What happened

Shares of Okta (OKTA -0.65%) continued to slide last month, as the identity-focused cloud software stock got hit hard by the Federal Reserve's decision to raise interest rates by half a point, and investor sentiment continued to shift away from expensive software-as-a-service stocks like Okta.

According to data from S&P Global Market Intelligence, the stock finished May down 30%. Most of those losses came in the week after the Federal Reserve decision:

OKTA Chart

OKTA data by YCharts

So what

The primary reason for the stock's pullback was the Fed's rate increase, which pushed its benchmark interest rate up by a half a point for the first time since 2000.

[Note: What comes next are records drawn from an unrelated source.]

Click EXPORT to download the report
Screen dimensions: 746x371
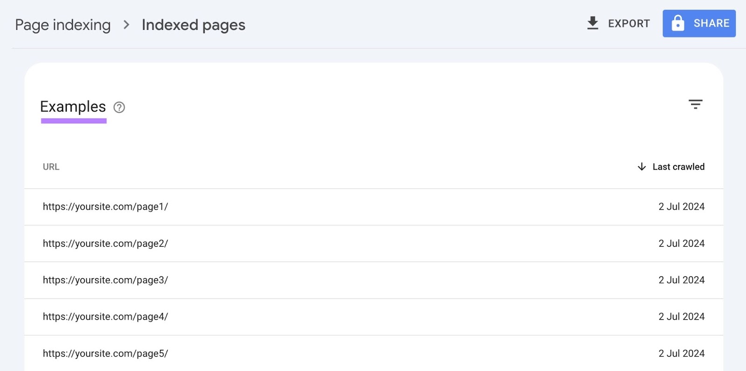tap(629, 23)
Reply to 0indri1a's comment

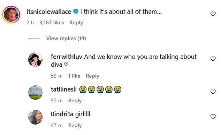(x=75, y=126)
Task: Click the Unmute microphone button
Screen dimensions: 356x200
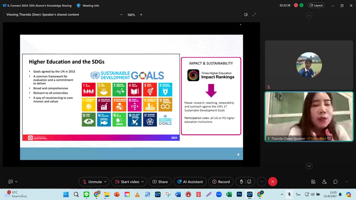Action: click(92, 182)
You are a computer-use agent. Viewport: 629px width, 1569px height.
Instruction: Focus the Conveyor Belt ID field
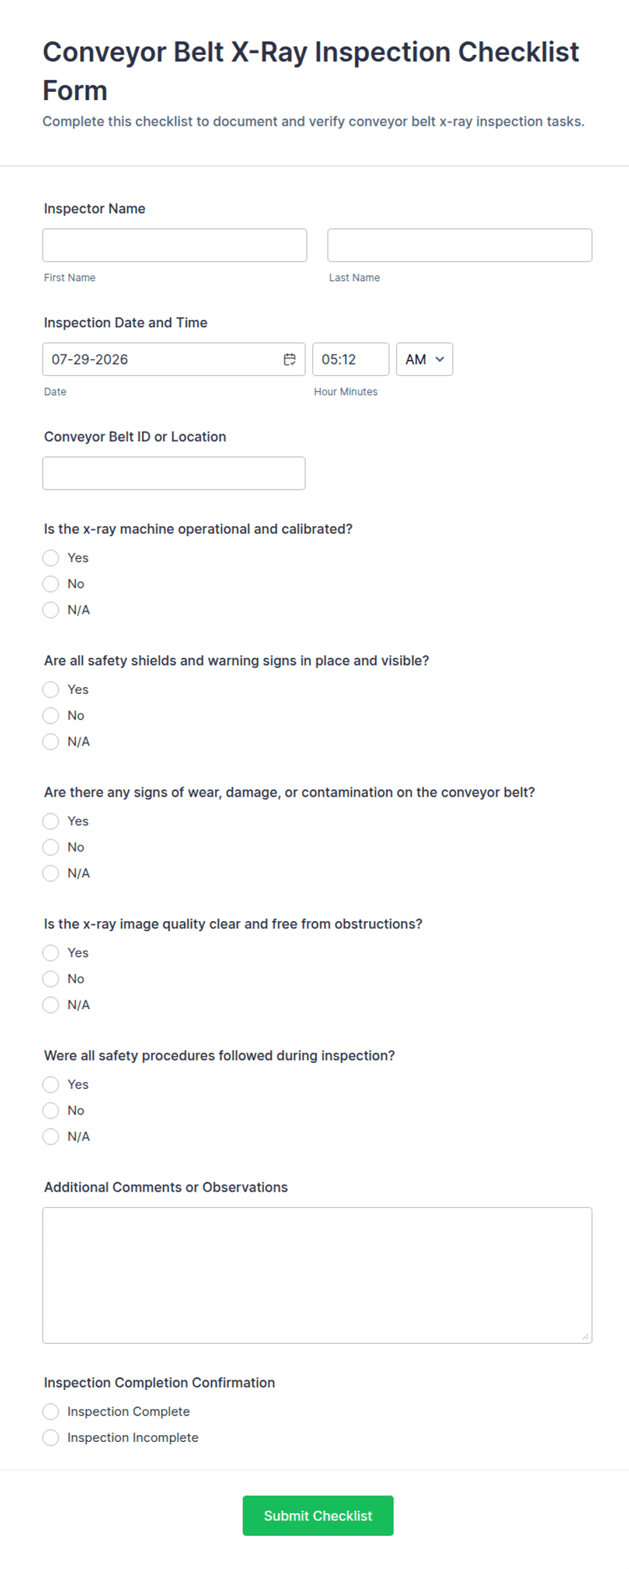tap(174, 473)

A digital image of a cloud

Image source: Getty Images.

That tends to be a bad news for high-priced unprofitable stocks like Okta, since it raises the discount rate in the discounted cash flow model, making long-dated earnings worth less. Since many software-as-a-service stocks trade at high multiples but are unprofitable, a number of them fell sharply on the news. Okta stock lost 26% in just three days.

In the aftermath of that slide, several analysts lowered their price targets on Okta. DA Davidson analyst Rudy Kessinger lowered his price target from $225 to $125 but maintained a buy rating on the stock even as he lowered his estimates as a result of the company's security breach. Two other analysts also lowered their price targets as the stock has fallen considerably, but they maintained buy ratings, arguing that the underlying business fundamentals remained strong.

Now what

In early June, Okta reported first-quarter earnings, which seemed to quell any concerns following the security breach and the stock sell-off. Shares jumped 5% on June 3 on the report, even as the broad market fell sharply that day.

Revenue jumped 65% to $415 million, helped by its acquisition last year of Auth0, which easily beat estimates at $389 million. Its remaining performance obligations, or subscription backlog, increased 43% to $2.71 billion.

On the bottom line, it posted an adjusted per-share loss of $0.27, compared with a per-share loss of $0.10 in the quarter a year ago. The company also raised its guidance for the year, indicating continued strength in spite of the data breach.

Okta stock is down nearly two-thirds from its peak late last year, and given the strong quarter, the stock is looking compelling at a price-to-sales ratio of 9 based on this year's expected revenue.

If investor sentiment begins to shift back to tech stocks, Okta could soar.